C’est un trait que l’on retrouve souvent dans les pastilles vidéos de Karim Duval et en toute logique dans le petit précis. Une procédure n’est pas claire ? On ajoute quelqu’un dans la chaine d’exécution dont le rôle sera d’évangéliser le reste de l’organisation au bien fondé de la procédure. Et ça sent le vécu.

On retrouve d’ailleurs ce type de postes dans l’ouvrage “Bullshit Jobs” de l’anthropologue David Graeber qui a théorisé le concept de “Job de merde”, à savoir des postes ou des métiers relativement inutiles qui ne servent qu’à maintenir de l’emploi. C’est ce livre qui, par extension, à donné corps de manière plus large au bullshit en entreprise tel que décrit plus haut.

Karim Duval a raison de faire du bullshit un objet d’humour. Car dans le fond, le rire est la seule chose valable que devrait provoquer toute cette confusion. La vacuité de certaines situations ne prêtent qu’à sourire, et le prendre au sérieux ne reviendrait qu’à ajouter une nouvelle couche de complexité à nos environnements professionnels encombrés.

Bullshit : psychose ou folklore ?

Le bullshit est-il une fatalité ?

Nécessité pour les uns, mal inévitable pour d’autres, il n’en demeure pas moins pour un grand nombre comme un fardeau qu’on aimerait s’épargner.

Entre la volonté de simplification et le besoin de reprendre possession de son quotidien professionnel, la disparition du bullshit ou, à minima, la réduction de son emprise, s’il n’est pas un combat pour tout le monde, devient malgré tout une tendance de fond, dont l’abondante littérature à son sujet témoigne.

Comme le dit l’adage (que j’ai l’impression d’être le seul à utiliser mais c’est pas grave) : “Si on veut détourner un avion, il faut d’abord monter à bord”. Façon de dire que si l’on veut changer quelque chose, il faut d’abord l’identifier.

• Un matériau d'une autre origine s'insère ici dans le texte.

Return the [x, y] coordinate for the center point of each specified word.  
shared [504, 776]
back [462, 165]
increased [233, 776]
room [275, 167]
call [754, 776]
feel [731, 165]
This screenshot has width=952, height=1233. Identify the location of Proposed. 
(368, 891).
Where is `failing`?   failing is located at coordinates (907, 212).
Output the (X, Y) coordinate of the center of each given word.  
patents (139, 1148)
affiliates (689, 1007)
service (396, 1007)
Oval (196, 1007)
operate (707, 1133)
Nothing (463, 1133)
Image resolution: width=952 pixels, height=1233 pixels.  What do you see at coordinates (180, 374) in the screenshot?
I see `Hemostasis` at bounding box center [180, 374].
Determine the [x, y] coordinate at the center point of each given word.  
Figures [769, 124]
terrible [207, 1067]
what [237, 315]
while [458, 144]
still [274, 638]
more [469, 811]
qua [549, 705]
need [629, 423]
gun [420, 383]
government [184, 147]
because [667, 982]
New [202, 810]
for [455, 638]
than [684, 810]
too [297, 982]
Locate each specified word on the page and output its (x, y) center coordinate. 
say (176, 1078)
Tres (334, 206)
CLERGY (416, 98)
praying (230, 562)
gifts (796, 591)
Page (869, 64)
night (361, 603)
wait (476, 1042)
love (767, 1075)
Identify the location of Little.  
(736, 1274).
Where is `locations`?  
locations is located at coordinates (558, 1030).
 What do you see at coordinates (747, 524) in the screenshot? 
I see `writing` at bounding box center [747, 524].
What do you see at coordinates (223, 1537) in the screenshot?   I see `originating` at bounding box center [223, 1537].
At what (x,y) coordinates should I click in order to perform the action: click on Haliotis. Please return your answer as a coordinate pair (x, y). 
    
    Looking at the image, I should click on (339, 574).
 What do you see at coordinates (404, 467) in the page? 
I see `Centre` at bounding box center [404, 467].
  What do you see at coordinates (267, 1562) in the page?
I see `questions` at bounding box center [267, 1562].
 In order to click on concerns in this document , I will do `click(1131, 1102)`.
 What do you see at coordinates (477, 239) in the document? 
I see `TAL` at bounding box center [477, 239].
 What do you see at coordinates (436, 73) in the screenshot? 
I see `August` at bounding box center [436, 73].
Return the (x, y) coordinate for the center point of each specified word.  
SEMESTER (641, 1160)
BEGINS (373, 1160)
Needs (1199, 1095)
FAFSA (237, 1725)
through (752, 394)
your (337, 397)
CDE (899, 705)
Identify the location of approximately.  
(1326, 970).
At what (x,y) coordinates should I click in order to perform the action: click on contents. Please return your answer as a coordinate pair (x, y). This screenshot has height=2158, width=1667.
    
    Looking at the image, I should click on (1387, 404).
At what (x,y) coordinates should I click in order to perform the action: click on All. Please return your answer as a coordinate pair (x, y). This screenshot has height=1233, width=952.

Avoir mis des mots sur les dérives, parfois drôles mais souvent déprimantes, de ce que l’on désigne par “Bullshit” est un début, nécessaire mais non suffisant, pour essayer de s’attaquer au phénomène.

En route vers une démarche transformationnelle ?

Toute forme d’humour recèle une part de critique. Et l’humour de Karim Duval ne déroge pas à la règle. Si on peut y lire (ou y voir) une critique cinglante de certaines dérives de l’évolution de nos sociétés, dont le bullshit est l’une des manifestations, et qu’il contribue à, sinon populariser, du moins, vulgariser le concept, je me garderais bien d’y voir une forme de militantisme.

Karim Duval se contente, avec talent, élégance et finesse, de dénoncer habillement les travers de nos vies de bureau. C’est déjà beaucoup plus, et beaucoup plus drôle, que ce que la plupart des managers intermédiaires ankylosés dans les méandres de la Bullshit culture ne parviennent à faire pour enrayer le phénomène.

Là où certains humoristes, à l’instar de Jérémy Ferrari, se montrent volontiers revendicatifs et militants dans leurs sketchs ou spectacles, Karim Duval sème les graines de la réflexion en mettant en lumière ce qu’hélas le monde professionnel à pu générer de plus négatif ces dernières années.

Le petit précis de culture bullshit est un livre salutaire, qui prolonge sur le papier l’univers de Karim Duval présent sur le web et qui nous permet de prendre un peu de hauteur et pourquoi pas, de relativiser aussi nos malheurs professionnels.